Ester der 2-Fluoracrylsäure und Polymere aus diesen Estern
sind bereits bekannt (vgl. DE 29 50 491). So wird der
polymere Phenylester der 2-Fluoracrylsäure beschrieben, der
eine hohe Glasübergangstemperatur aufweist, jedoch eine
niedrige Lichttransmission, bedingt durch höhere
Lichtstreubeiträge des Phenylrings und durch höhere
Absorptionsbeiträge der Wasserstoffatome in Säure- und
Alkoholkomponente des Esters.
Ferner ist ein optisches Material bekannt, das aus polymeren
2-Fluoracrylsäureestern insbesondere aliphatischer Alkohole
besteht, die sowohl in der Alkohol- als auch in der
β-Stellung der 2-Fluoracrylsäurekomponente Deuteriumatome
enthalten können (EP 1 28 517). Diese Polymeren weisen
Brechungsindices zwischen 1,45 und 1,60 und
Glasübergangstemperaturen zwischen 100 und 200°C auf und
dienen als Kernmaterial für optische Fasern
(Lichtwellenleiter). Polymere 2-Fluoracrylsäureester
fluorhaltiger Alkohole niedrigeren Brechungsindexes werden
in der genannten Druckschrift als Mantelmaterialien für
optische Fasern eingesetzt.
Herstellung und Eigenschaften der Poly-(2-fluoracrylsäurefluoralkylester)

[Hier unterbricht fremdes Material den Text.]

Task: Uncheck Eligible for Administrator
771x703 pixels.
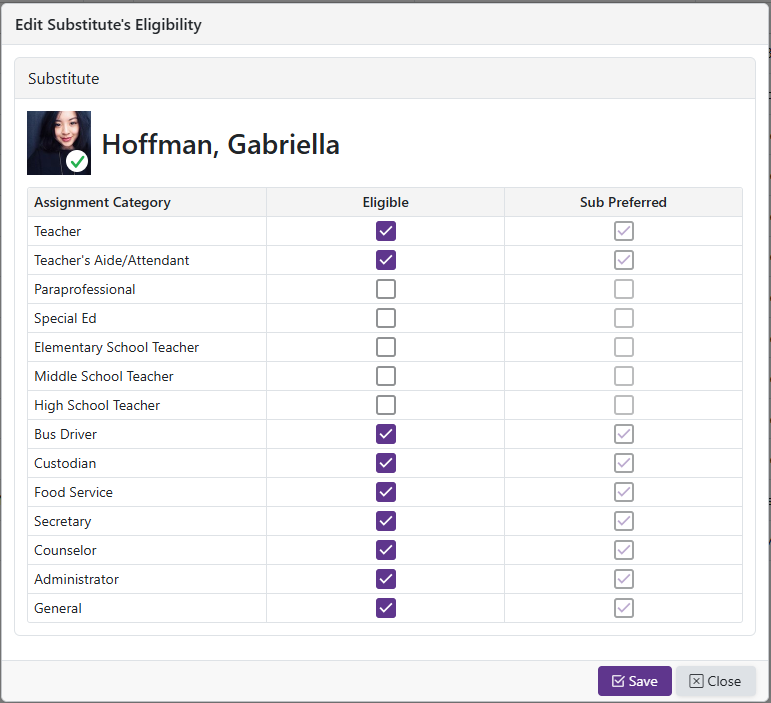Action: tap(386, 579)
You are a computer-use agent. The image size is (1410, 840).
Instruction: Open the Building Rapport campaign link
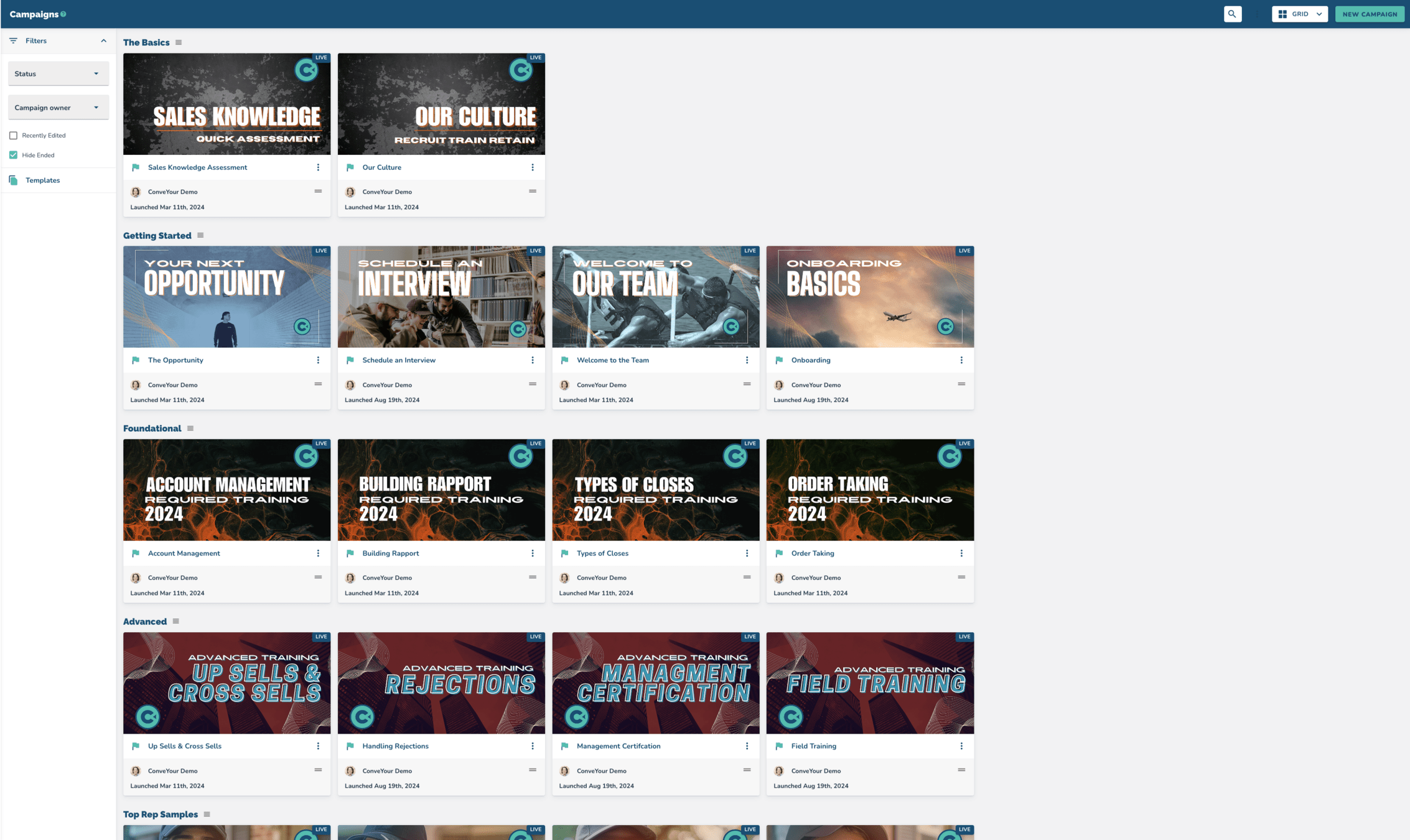point(390,553)
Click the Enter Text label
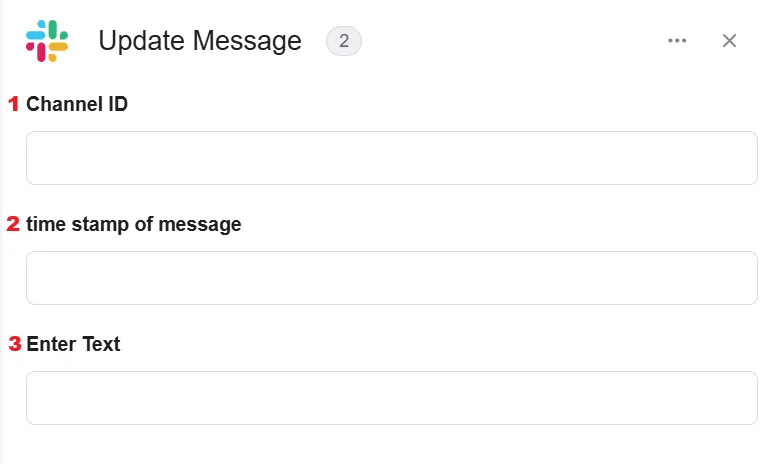This screenshot has width=780, height=464. [73, 344]
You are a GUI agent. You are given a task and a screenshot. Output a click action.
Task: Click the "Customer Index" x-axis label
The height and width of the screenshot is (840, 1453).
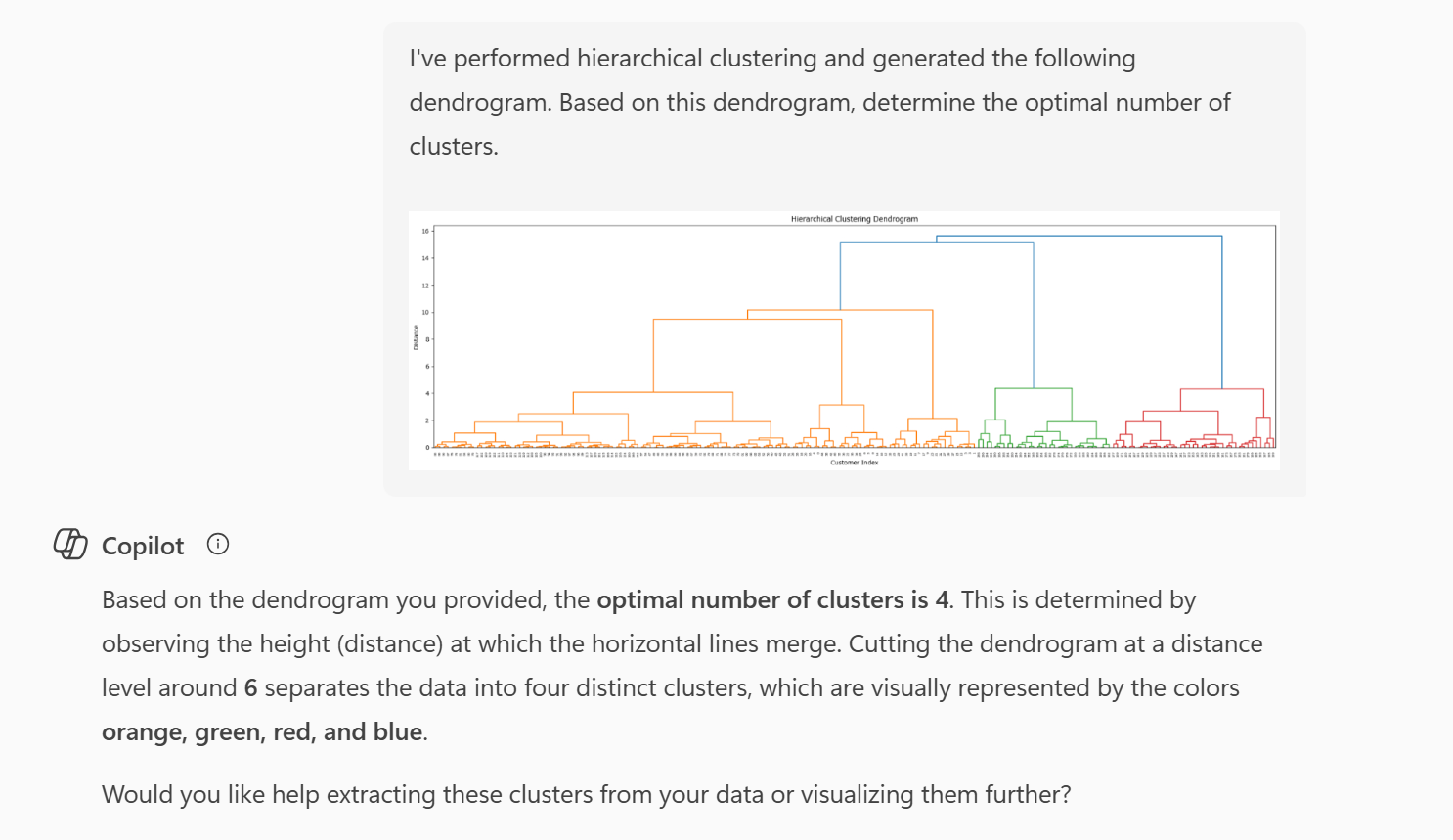pyautogui.click(x=854, y=463)
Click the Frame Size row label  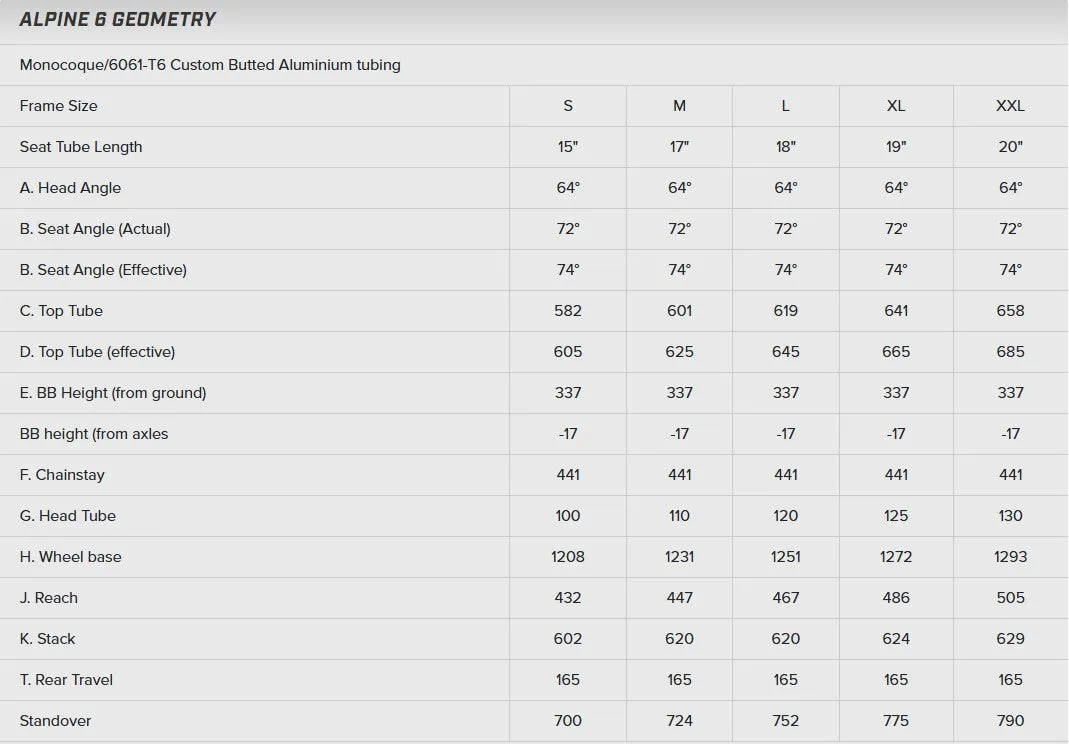click(x=59, y=106)
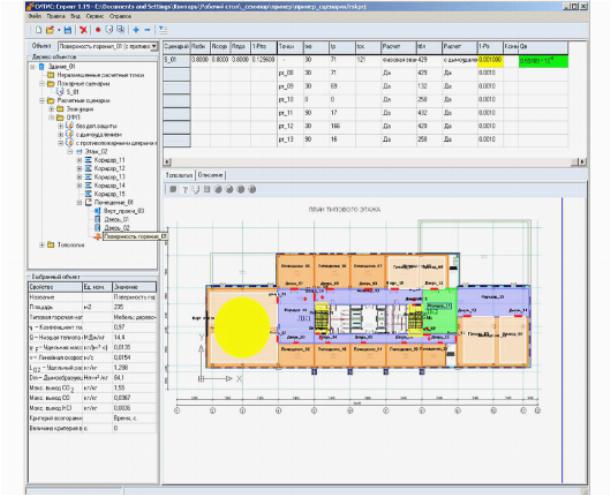Open the Объект combo box
Screen dimensions: 610x495
click(x=153, y=46)
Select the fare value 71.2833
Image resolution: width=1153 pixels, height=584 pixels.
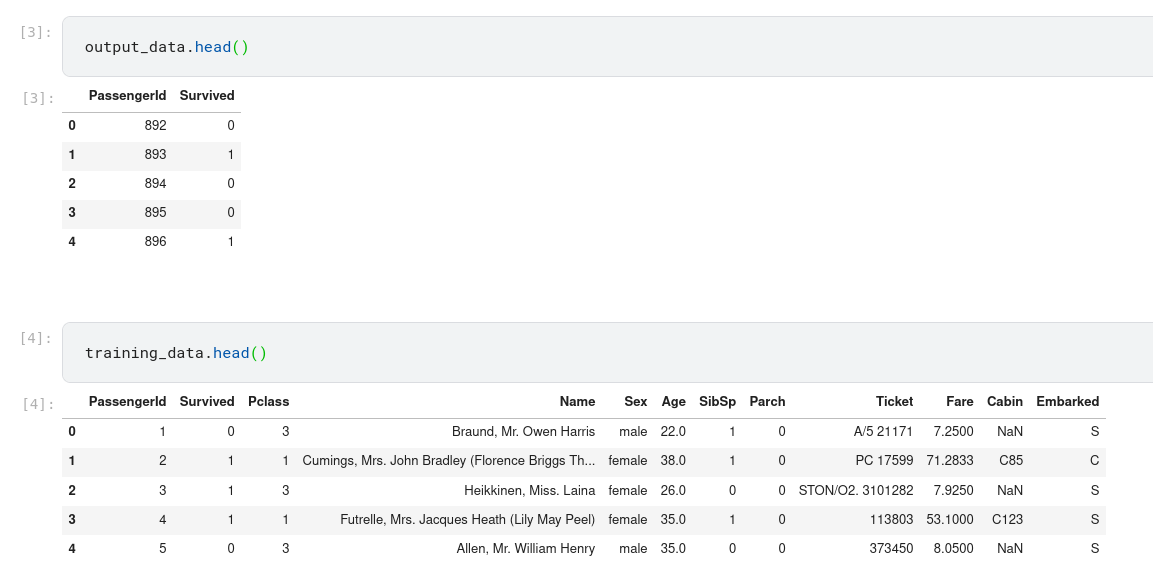[950, 461]
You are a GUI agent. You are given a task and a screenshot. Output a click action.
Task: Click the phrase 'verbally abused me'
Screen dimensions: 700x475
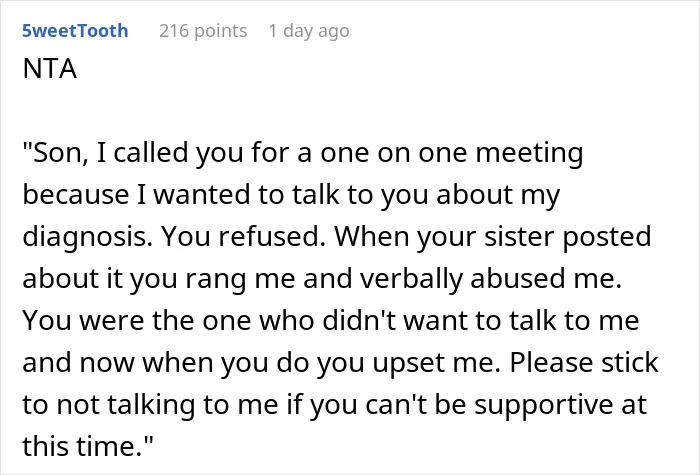pos(490,279)
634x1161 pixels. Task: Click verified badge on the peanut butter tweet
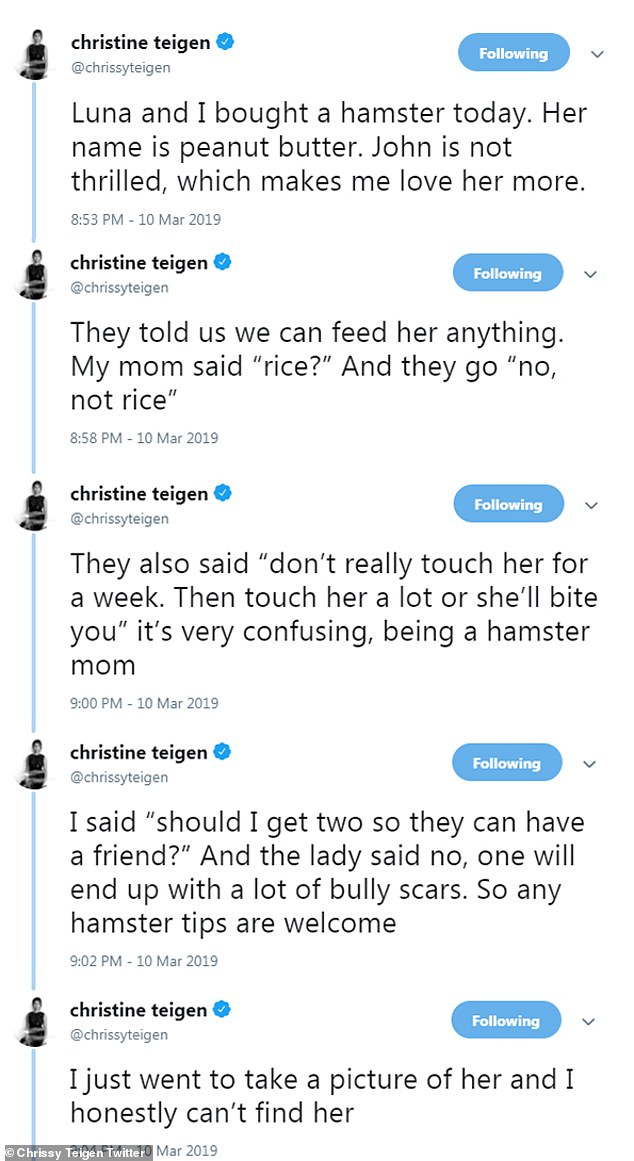(227, 42)
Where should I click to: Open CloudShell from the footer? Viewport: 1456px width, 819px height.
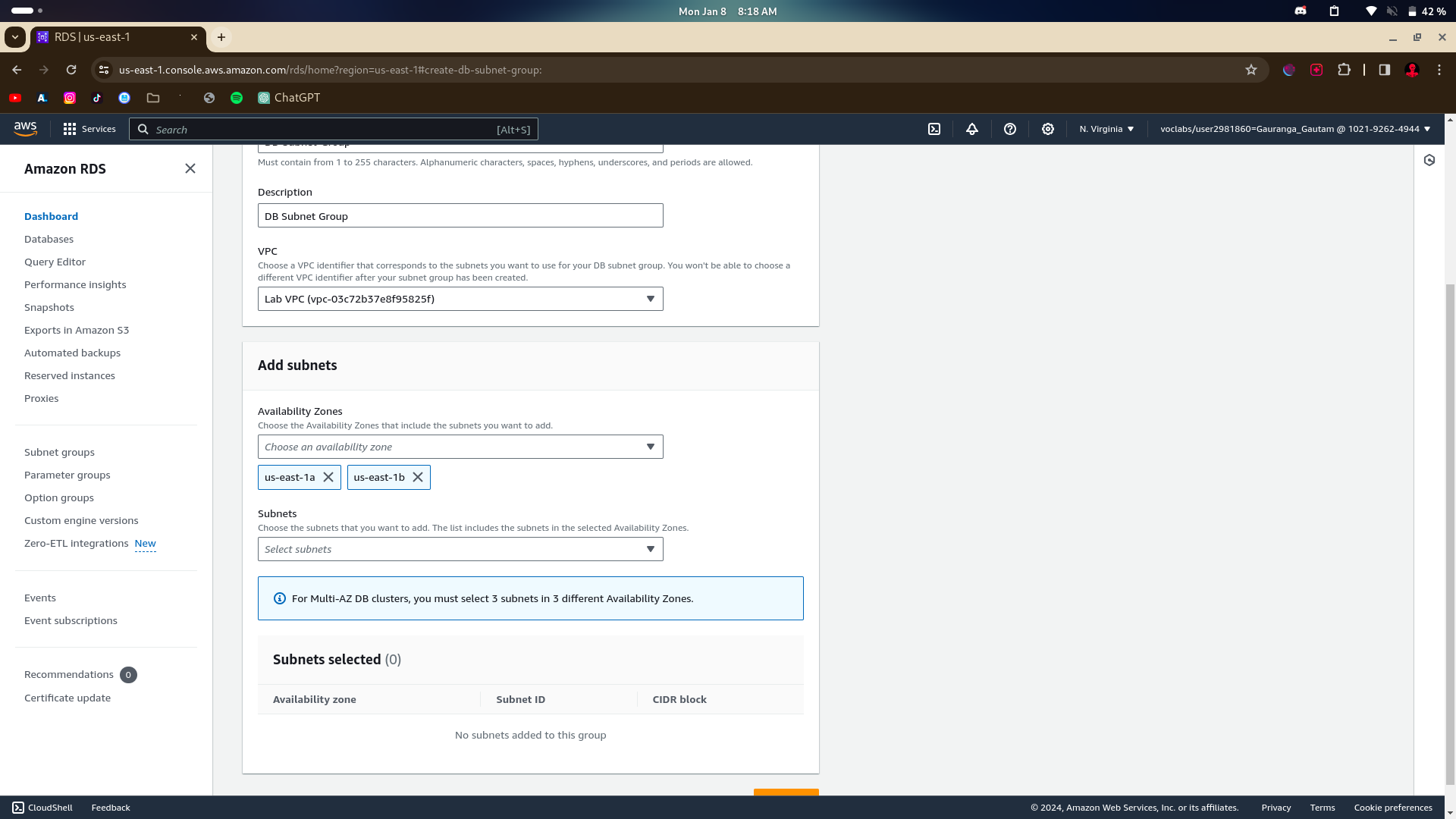click(x=42, y=808)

sind ebenfalls bekannt (vgl. EP 1 28 516).
Die Polymeren werden durch radikalisch initiierte
Polymerisation der Monomeren in Masse, Lösung oder
Suspension in Gegenwart eines Kettenübertragungsmittels bei
einer Temperatur zwischen 0 und 100°C hergestellt. Sie
weisen Brechungsindices zwischen 1,36 und 1,44 und
Erweichungstemperaturen zwischen 80 und 140°C auf.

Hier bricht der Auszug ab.